La grande salle des prières frappe au premier abord par son immensité. Les visiteurs sont nombreux mais restent regroupés à l’entrée, seuls les croyants peuvent franchir la petite barrière de bois qui sépare la partie visitable de celle réellement réservée au culte. La pièce, aussi grande que la coupole externe, est pratiquement vide. On lève tout d’abord le nez pour admirer les magnifiques céramiques dont sont recouverts les piliers et les coupoles, ainsi que les vitraux colorés. On baisse ensuite le regard sur le deuxième élément notable : le grand lustre.
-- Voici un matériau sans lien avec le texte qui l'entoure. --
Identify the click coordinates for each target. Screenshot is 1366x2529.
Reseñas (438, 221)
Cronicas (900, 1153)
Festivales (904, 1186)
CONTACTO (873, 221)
Il doit faire plusieurs dizaines de mètres de diamètre et, par rapport à la hauteur du plafond, il est situé très bas, à quelques trois mètres à peine du sol. Ses centaines de lampes sont autant de gouttes suspendues à son armature, qui menacent de s’écraser sur la moquette rouge du sol. On observe l’ensemble sans trop oser parler, le silence et le recueillement règnent. Mais, là où on ne doit pas faire de bruit, on peut toujours continuer à réfléchir, c’est l’avantage de l’esprit sur la parole. Je me perds dans ces réflexions et au bout du dédale qu’est le grand couloir de la pensée, j’en viens donc à me poser la question suivante : mais pourquoi l’appelle-t-on mosquée bleue ? On dit que c’est à cause des mosaïques bleues qui la décorent. C’est vrai qu’elle est lourdement ornée, on ne voit pas un pan de mur vide. Les formes dessinées sont le plus souvent bleues mais on y voit aussi du vert et du rouge, le sol est rouge, les vitraux multicolores et le fond des mosaïques est blanc. Le tout ne me donne pas une impression frappante de bleu.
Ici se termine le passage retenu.